The tenth Black Bottle Islay Jazz Festival; what a sobering thought. Odd, isn't it, how something can start off as an improbable adventure - shipping a goodly proportion of Scotland's jazz musicians over to the southernmost island in the Hebrides and giving them distilleries to play in - can quickly turn into, if not the routine, then certainly a habit.
That first year was a toe-in-the water job. But standards of performance were set, especially when guitarist Martin Taylor and accordionist Jack Emblow instantly established Bruichladdich Hall as one of the most inspiring venues on the jazz circuit. Expectations followed and have, by and large, been met.

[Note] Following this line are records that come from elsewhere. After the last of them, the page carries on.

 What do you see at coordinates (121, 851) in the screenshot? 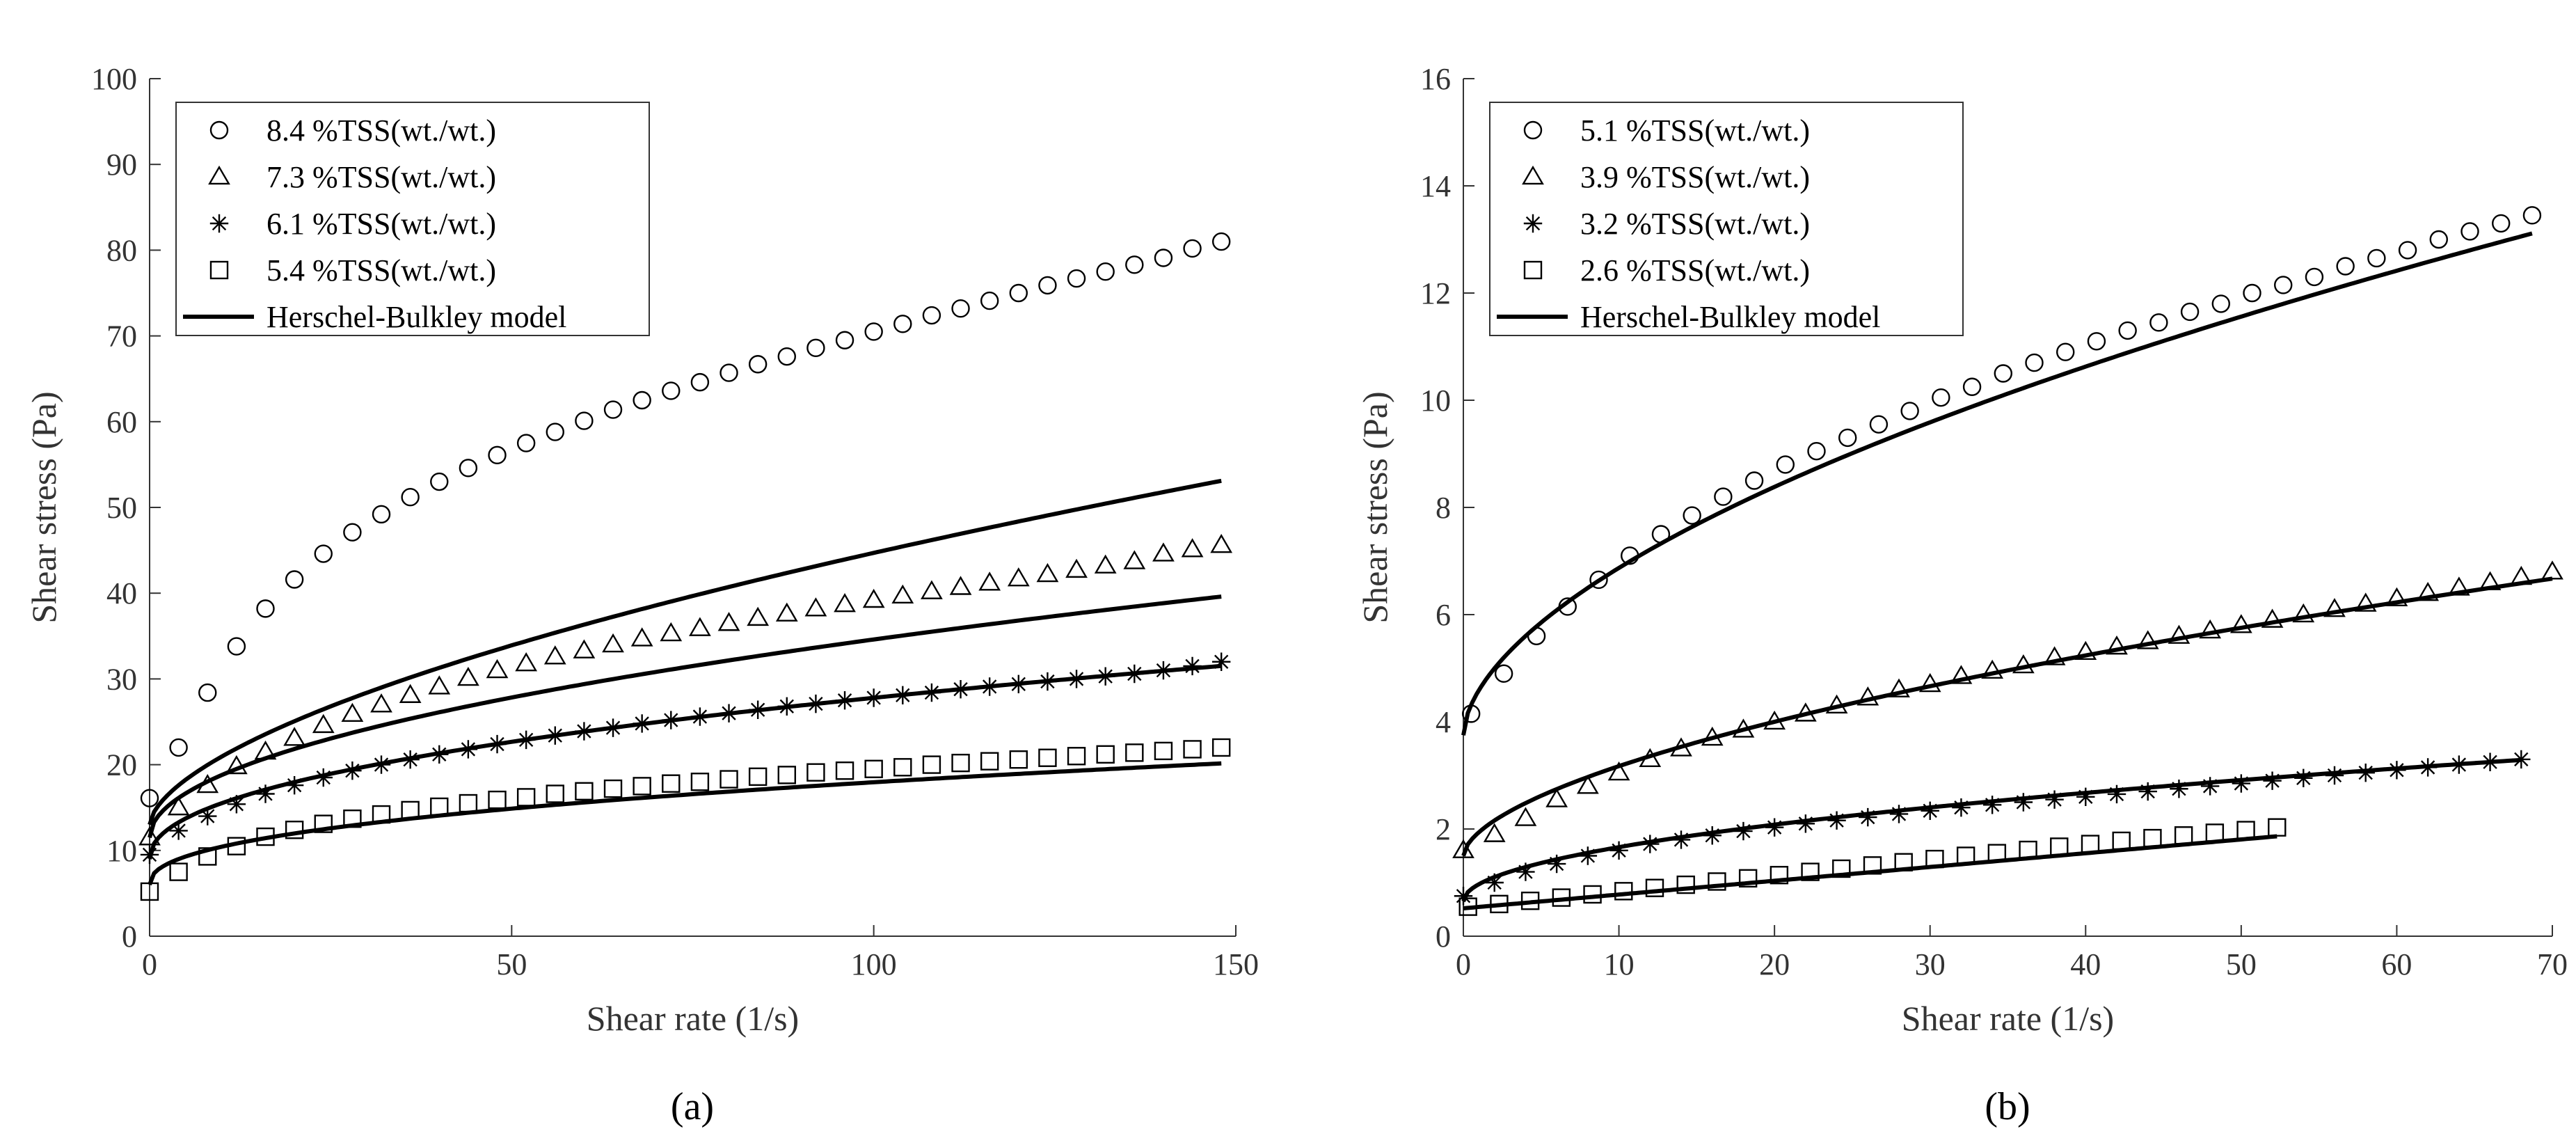
I see `y-tick-label: 10` at bounding box center [121, 851].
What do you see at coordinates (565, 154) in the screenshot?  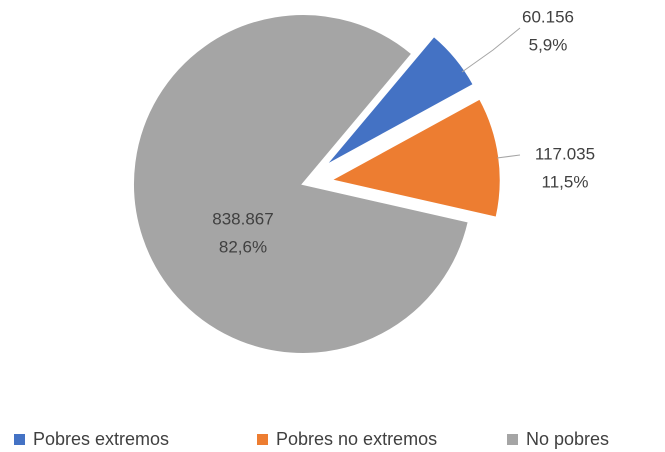 I see `data-label: 117.035` at bounding box center [565, 154].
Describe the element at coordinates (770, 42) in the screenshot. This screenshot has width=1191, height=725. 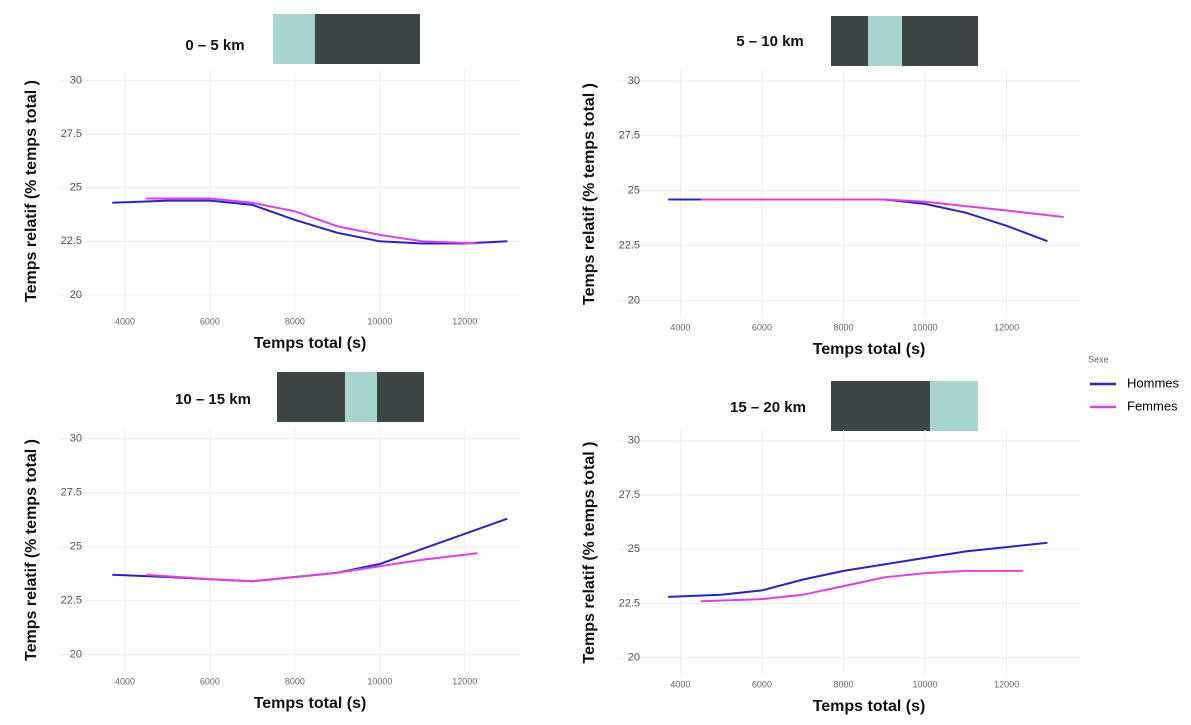
I see `panel-title: 5 – 10 km` at that location.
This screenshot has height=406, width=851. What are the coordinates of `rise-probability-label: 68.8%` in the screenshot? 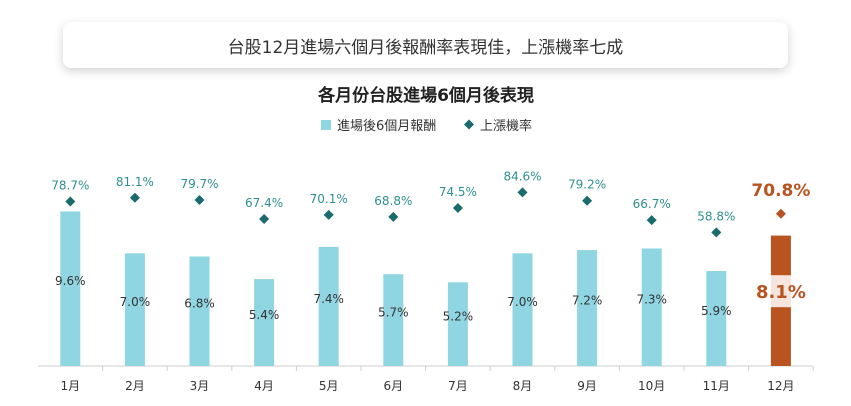 It's located at (393, 201).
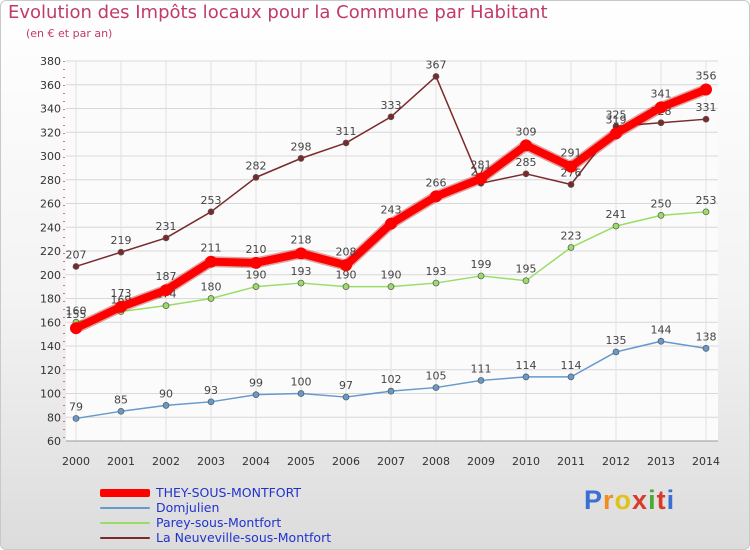 This screenshot has height=550, width=750. Describe the element at coordinates (50, 228) in the screenshot. I see `y-tick-label: 240` at that location.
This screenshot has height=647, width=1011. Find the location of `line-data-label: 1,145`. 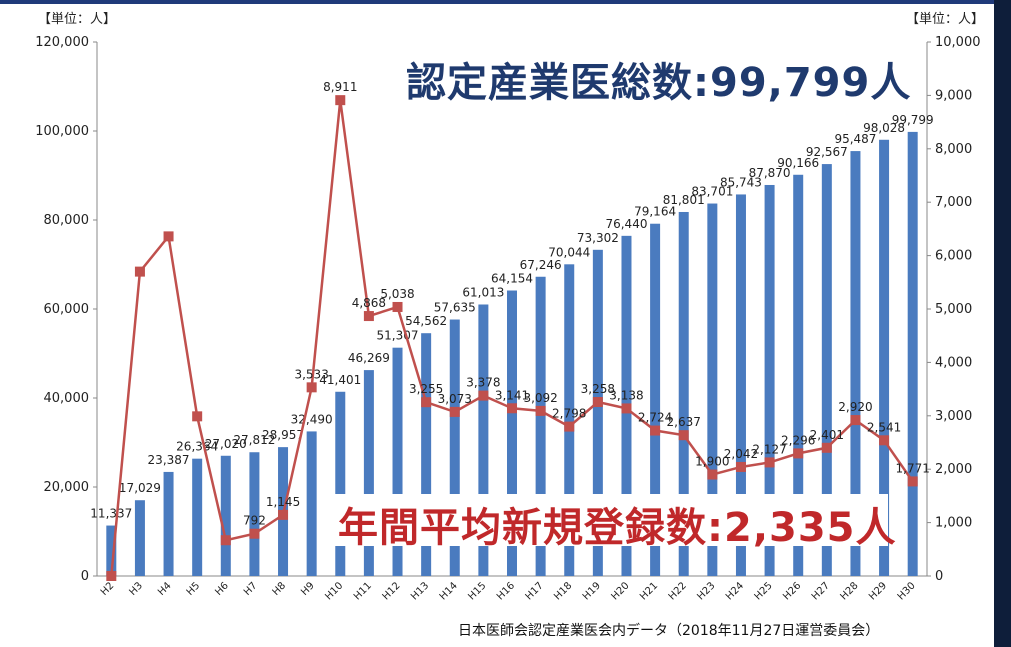

line-data-label: 1,145 is located at coordinates (283, 502).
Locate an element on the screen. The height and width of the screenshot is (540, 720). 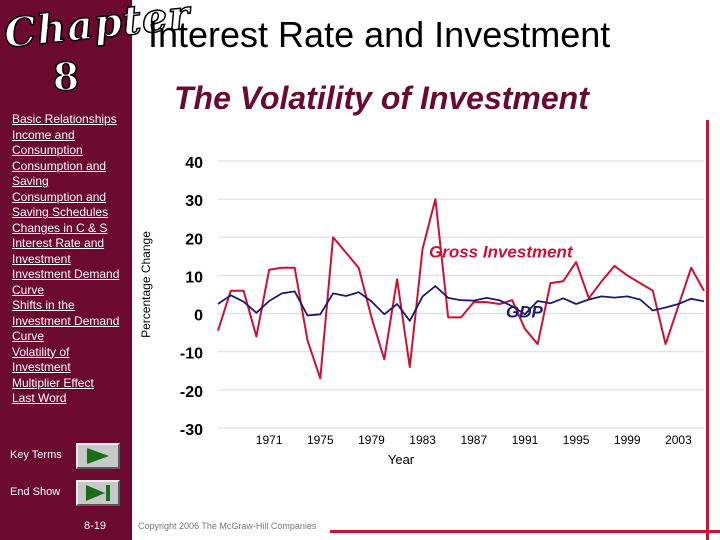
y-tick-label: -20 is located at coordinates (192, 392).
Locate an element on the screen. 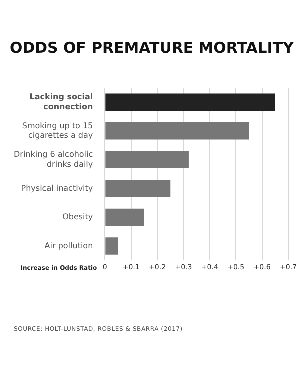 This screenshot has width=300, height=375. y-tick-label: Air pollution is located at coordinates (69, 246).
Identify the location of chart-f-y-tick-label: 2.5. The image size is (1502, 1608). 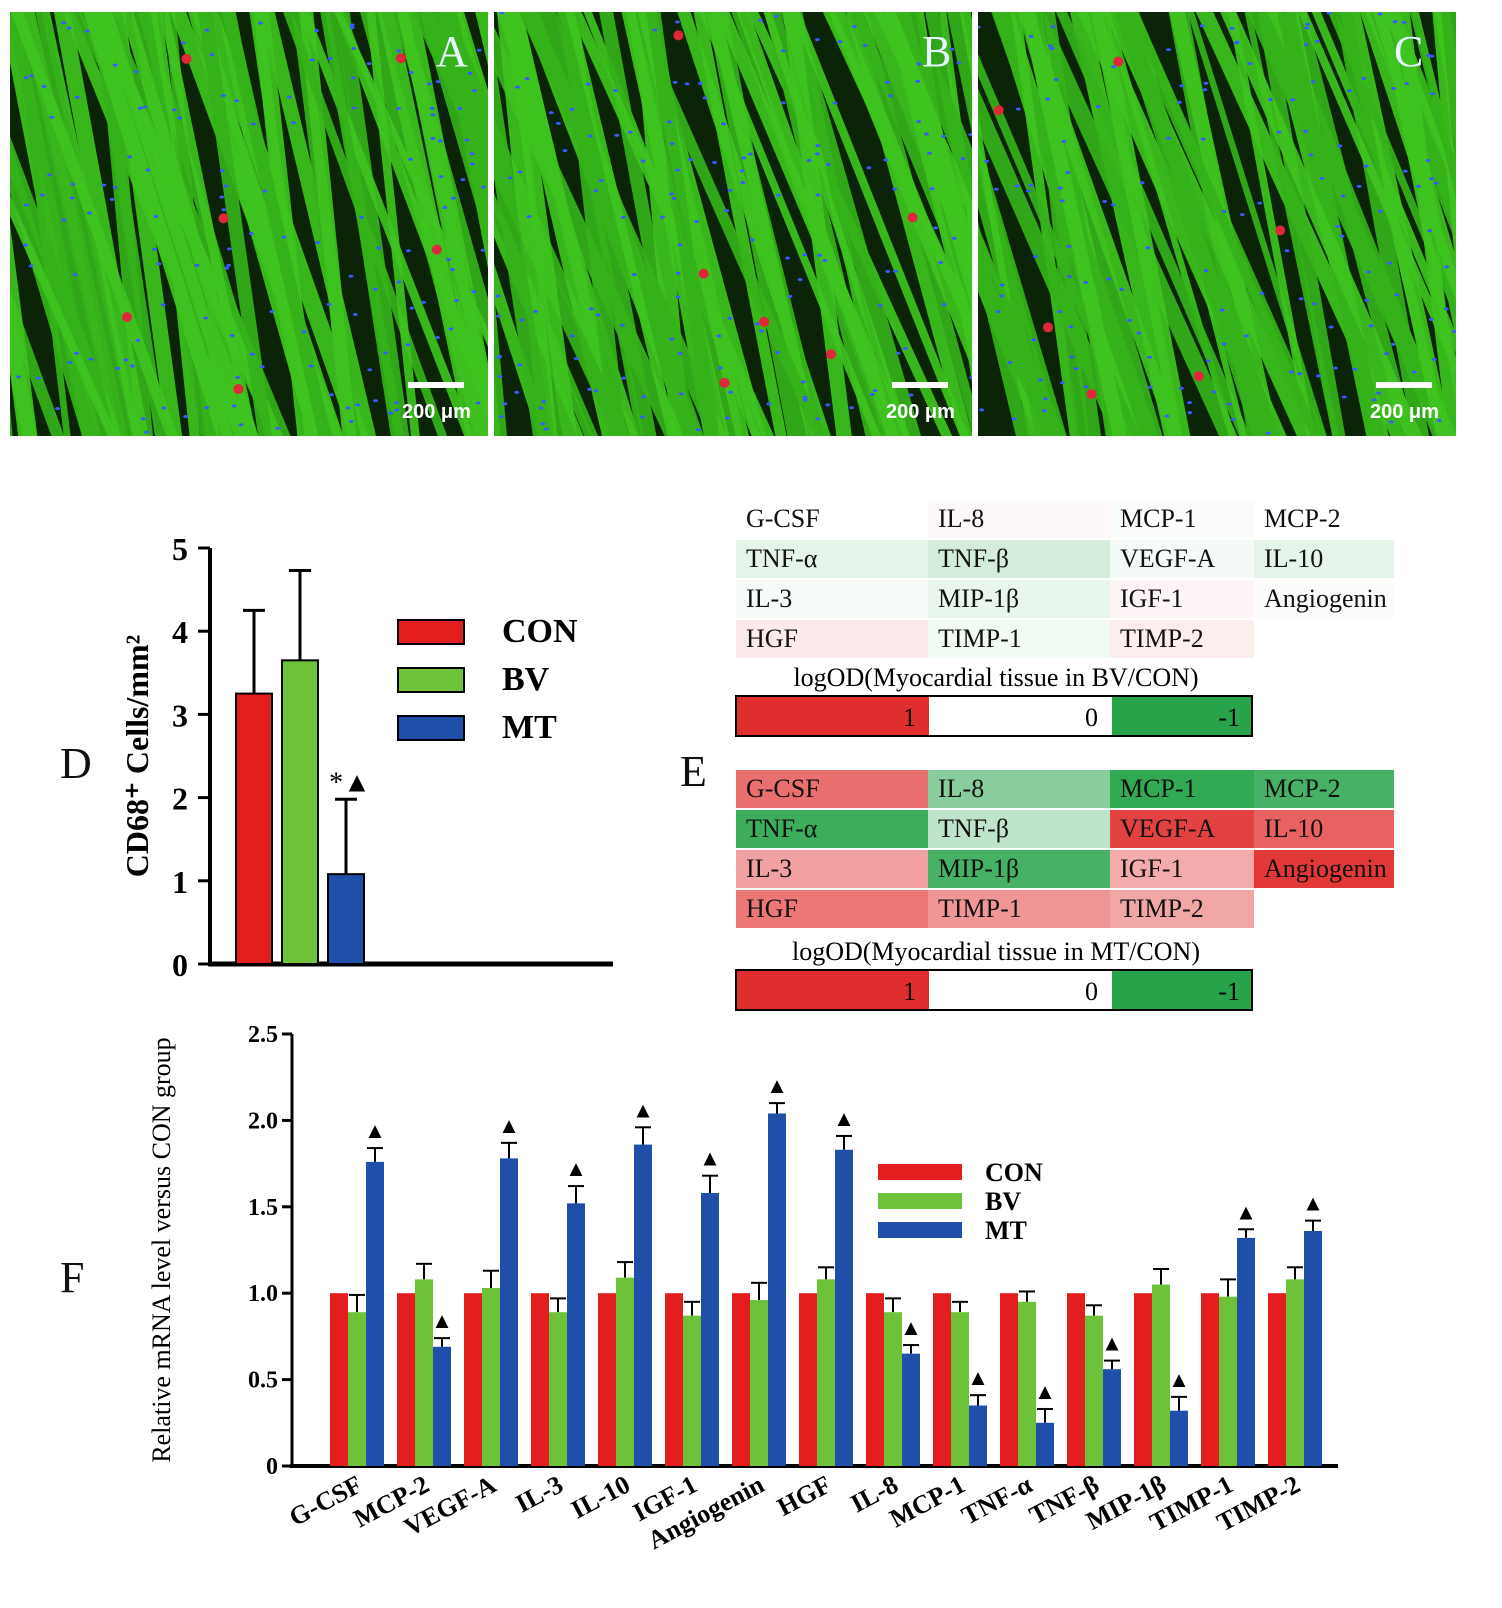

The first Islay Jazz Festival also introduced newcomers to the impressive Islay House. Here, in successive years, American guitarist Preston Reed wooed with his two-handedly percussive and yet impressionistic playing, another guitarist, Jim Mullen, played the shortest set on record, due to a power cut after about 32 bars, and perhaps most memorably, Fionna Duncan sang in that familiar bruised and bluesy voice while Brian Kellock played the family piano in a sitting room with dozens of extra chairs set out by the man of the house himself.
You don't get that kind of thing at Montreux or Nice or even in the jewel of European jazz festivals, Jazz Sous les Pommiers in Coutances in Normandy. Good though these events can be, they don't offer the splendour of trumpeter Colin Steele's jazz-folk-classical hybrid Stramash playing at Bunnahabhain Distillery, a setting that, on a clear September afternoon, simply takes the breath away.
Only Islay, too, could have inspired John Rae's Big Feet, 20 or so musicians in various outlaw forms of Scottish dress, playing an exuberant form of what might be called trad-jazz - as in folk meters meet swinging big band improvisation rather than the banjo connotations - with the local pipe band wading in for the roaring finale.
And so to the tenth edition, which welcomes regulars including bassist Mario Caribe, celebrating his perfect attendance record with a concert that begins with one musician, Caribe playing solo, and ends up with 10 - or more, if the pipe band hangs around Bunnahabhain after acting as a welcoming party. Colin Steele, who's written a whole album's worth of material on Islay, is back in a duo, with pianist David Milligan, and leading his grooving, very Scottish-sounding quintet. First-time guests include American singer-songwriter Harry Chapin's daughter, Jen, with New York's Rosetta Trio, one of America's leading young tenor saxophonists Jimmy Greene, and Swedish pianist Jacob Karlzon, whose gig with Tommy Smith at Ionad Chaluim Chille Ile, just outside Bowmore, might just play out to one of the most stunning sunsets in jazz festivaldom.
All that and the sponsors slip you a glass of Islay's star malts as you arrive at every gig. It's a dirty job but - hic - somebody has to cover it.